The excavation site and visitors' centre are located on the outskirts of the rural community of Condeixa-a-Nova, based on a plateau-shaped triangular spur over two deep depressions (one occupied by the Ribeira dos Mouros).

Although Conimbriga was not the largest Roman city in Portugal, it is the best preserved, with archaeologists estimating that only 10 percent of the city had been excavated as of 2005.

The urbanized civitas includes integrated structures starting from the Iron Age and extending to the 5th century. There were specifically three phases of spatial organization: from the 1st century BC, under the reign of Augustus, a late Republican forum (which included a crypto-portico, basilica, curia and commercial shops), thermal baths, an aqueduct and pre-Roman residential buildings; a 1st-century AD group, established under Flavius, that included a reconstructed Imperial forum, Vitruvian baths and a revised urban plan; and a 3rd-century settlement that fell within revised walls.

The civil and residential buildings included numerous examples of remodeled and reused structures dating from the first century BC. Most of these homes were insulae (houses with more than one floor), with open patios or courtyards, and domus (such as the Casa dos Repuxos and Casa de Cantaber) with peristyles.

The House of Cantaber (Casa de Cantaber) has been known since the first excavations began in Conímbriga at the end of the 19th century, having been the subject of intermittent interventions throughout the 20th century. Cantaber was the city's leading aristocrat in the 5th century and was murdered in his own home by the invading Suebi. His wife and children were kidnapped and sold into slavery in distant lands. The house attributed to Cantaber is the largest known private residence in the excavated area of Conimbriga and was more than 3,260 square metres, with 40 rooms and even a hypocaust, an ingenious system in which air heated in a furnace circulated under the floor and through the perforated bricks placed inside the walls, having been built in the first century of our era. The construction of the private baths in the old garden of the house dates back a long way. These baths were also successively remodelled.

════════════════════

**List of tasks:**
1/ In the Conimbriga passage, reproduce the part that opens with the words containing "The excavation site" and closes with "as of 2005.".
2/ According to the Conimbriga passage, who murdered Cantaber?
3/ Pick up the Conimbriga passage after its final sentence and continue writing it.

════════════════════

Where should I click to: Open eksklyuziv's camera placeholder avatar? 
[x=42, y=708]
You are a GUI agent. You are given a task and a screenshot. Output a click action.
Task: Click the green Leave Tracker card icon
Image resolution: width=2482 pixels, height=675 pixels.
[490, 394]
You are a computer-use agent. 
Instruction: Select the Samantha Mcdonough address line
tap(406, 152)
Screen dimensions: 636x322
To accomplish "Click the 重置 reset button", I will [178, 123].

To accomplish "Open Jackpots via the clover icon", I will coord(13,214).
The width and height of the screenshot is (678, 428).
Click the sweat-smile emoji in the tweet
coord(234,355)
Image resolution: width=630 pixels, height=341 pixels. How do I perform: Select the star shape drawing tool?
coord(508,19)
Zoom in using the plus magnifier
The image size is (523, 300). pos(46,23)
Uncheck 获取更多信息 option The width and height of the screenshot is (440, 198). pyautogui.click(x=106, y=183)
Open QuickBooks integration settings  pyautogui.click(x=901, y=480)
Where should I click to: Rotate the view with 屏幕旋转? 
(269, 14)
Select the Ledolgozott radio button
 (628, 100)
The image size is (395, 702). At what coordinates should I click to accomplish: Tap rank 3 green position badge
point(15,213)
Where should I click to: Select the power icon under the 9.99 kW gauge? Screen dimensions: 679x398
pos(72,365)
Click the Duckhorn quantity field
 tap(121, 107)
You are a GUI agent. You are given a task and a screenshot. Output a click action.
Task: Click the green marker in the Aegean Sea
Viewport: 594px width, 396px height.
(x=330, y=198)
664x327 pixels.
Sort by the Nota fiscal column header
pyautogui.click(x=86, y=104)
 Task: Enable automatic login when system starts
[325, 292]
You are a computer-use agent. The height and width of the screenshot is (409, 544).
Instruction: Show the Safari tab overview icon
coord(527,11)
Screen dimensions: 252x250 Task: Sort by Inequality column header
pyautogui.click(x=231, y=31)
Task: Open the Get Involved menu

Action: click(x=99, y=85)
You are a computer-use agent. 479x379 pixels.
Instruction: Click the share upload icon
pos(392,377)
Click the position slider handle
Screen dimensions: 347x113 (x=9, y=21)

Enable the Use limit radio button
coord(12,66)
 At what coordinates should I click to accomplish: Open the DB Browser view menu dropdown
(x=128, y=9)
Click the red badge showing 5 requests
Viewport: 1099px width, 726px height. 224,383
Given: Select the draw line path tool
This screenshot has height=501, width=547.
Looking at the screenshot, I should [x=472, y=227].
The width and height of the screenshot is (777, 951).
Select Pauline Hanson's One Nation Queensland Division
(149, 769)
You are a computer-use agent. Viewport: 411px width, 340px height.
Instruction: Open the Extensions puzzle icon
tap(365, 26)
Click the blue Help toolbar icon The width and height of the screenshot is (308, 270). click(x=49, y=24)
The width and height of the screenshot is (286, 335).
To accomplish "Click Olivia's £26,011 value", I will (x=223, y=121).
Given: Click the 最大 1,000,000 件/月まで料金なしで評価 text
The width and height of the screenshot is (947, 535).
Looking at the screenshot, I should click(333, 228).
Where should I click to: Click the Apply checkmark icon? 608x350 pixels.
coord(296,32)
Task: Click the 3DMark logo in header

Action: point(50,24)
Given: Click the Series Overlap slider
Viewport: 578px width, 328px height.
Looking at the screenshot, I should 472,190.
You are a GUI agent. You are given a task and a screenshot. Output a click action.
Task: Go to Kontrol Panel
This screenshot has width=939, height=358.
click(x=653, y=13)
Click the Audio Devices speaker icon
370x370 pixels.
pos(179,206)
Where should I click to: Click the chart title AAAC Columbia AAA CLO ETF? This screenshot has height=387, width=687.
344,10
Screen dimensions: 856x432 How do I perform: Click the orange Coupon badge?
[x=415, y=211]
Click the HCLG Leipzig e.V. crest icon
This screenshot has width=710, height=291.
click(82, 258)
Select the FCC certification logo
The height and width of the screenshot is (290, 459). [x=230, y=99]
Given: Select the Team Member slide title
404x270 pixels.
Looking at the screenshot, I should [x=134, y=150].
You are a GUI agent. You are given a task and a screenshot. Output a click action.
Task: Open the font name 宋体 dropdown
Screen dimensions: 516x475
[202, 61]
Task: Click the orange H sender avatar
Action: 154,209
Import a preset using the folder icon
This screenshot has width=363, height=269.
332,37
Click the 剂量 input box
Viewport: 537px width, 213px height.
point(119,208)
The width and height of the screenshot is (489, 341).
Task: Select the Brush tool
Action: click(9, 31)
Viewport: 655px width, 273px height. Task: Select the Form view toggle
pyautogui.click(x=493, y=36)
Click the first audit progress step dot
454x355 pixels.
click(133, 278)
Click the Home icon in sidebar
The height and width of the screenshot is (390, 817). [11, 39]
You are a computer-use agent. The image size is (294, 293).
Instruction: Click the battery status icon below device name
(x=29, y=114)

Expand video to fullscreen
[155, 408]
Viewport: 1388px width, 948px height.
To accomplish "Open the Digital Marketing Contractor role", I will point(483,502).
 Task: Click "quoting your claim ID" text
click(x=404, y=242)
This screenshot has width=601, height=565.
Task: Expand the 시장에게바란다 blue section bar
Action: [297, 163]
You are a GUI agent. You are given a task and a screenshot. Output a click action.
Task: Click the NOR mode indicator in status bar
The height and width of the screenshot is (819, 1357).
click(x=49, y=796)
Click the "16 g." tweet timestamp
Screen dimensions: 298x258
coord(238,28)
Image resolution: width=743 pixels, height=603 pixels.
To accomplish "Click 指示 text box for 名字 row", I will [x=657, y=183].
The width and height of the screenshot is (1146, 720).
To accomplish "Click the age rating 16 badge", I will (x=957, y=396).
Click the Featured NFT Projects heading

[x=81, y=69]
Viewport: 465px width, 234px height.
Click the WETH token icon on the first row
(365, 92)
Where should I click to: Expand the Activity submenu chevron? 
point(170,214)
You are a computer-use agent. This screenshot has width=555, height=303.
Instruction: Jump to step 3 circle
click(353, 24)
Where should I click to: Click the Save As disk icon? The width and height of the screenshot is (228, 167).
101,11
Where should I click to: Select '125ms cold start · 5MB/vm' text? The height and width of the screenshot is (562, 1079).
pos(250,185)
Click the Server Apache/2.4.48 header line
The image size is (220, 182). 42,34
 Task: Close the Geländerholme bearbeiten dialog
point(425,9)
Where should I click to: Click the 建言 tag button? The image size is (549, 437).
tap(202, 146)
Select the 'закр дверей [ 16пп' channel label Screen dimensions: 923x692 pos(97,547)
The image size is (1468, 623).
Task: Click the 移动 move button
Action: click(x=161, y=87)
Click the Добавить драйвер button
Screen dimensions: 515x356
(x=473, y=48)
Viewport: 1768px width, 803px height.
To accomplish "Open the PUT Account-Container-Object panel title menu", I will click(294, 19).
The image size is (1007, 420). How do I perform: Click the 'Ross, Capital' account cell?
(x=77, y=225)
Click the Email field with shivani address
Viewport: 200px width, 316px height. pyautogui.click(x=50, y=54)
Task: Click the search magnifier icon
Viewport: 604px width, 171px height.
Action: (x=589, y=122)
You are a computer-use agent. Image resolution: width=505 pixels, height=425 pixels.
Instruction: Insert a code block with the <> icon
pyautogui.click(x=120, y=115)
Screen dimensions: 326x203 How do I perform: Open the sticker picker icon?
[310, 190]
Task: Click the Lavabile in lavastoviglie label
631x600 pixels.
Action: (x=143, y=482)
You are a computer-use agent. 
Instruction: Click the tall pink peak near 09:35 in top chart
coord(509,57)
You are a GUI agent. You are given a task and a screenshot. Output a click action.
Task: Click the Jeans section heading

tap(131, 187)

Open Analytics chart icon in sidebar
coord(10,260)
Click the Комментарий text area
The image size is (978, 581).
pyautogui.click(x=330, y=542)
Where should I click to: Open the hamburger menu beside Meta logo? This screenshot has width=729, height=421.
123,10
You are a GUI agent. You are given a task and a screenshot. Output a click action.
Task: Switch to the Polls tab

════════════════════

**Per-task outputs:**
1/
The excavation site and visitors' centre are located on the outskirts of the rural community of Condeixa-a-Nova, based on a plateau-shaped triangular spur over two deep depressions (one occupied by the Ribeira dos Mouros).

Although Conimbriga was not the largest Roman city in Portugal, it is the best preserved, with archaeologists estimating that only 10 percent of the city had been excavated as of 2005.

2/ The invading Suebi, who killed him in his own home.

3/
Most of the private and public buildings in Conímbriga featured abundant decorative materials, including mosaics, sculptures and painted murals.

There are three distinct baths within the walls: the Great Southern Baths, the Baths of the Wall, and the Baths of the Aqueduct. The network of stone heating ducts under the (now-missing) floors is the most distinct feature of the Roman baths.

The amphitheatre, dating from the end of the Julio-Claudian dynasty, takes advantage of a natural depression that surrounded the city to the north. It was identified in 1993 by Virgílio H. Correia, and excavations began in 2012–2013. Part of the amphitheatre, consisting of three entryways, was located below local homes in Condeixa-a-Nova. The 5000-person-capacity theatre was 90 × 60 × 20 m, and 4 m underground. Some rural homes on the site were built using part of the structure.

The robust, rustic construction of the 1500 m city walls suggests that they were built in a hurry. They consist of large, carved, irregular blocks, with most coming from other buildings. The height of the walls varies from 5 m to 6.5 m.

Dating from the Suebic occupation, there is a paleo-Christian basilica (5th–6th century), which was a reused and transformed domus.

The Luso-French mission (1965–1968) unearthed public structures of great dimensions, whose architecture they reconstructed. Because the city was built in successive phases, early structures that were later modified or replaced cannot be reconstructed with certainty. These Flavian monuments coincide with the location of some important elements, such as the central square.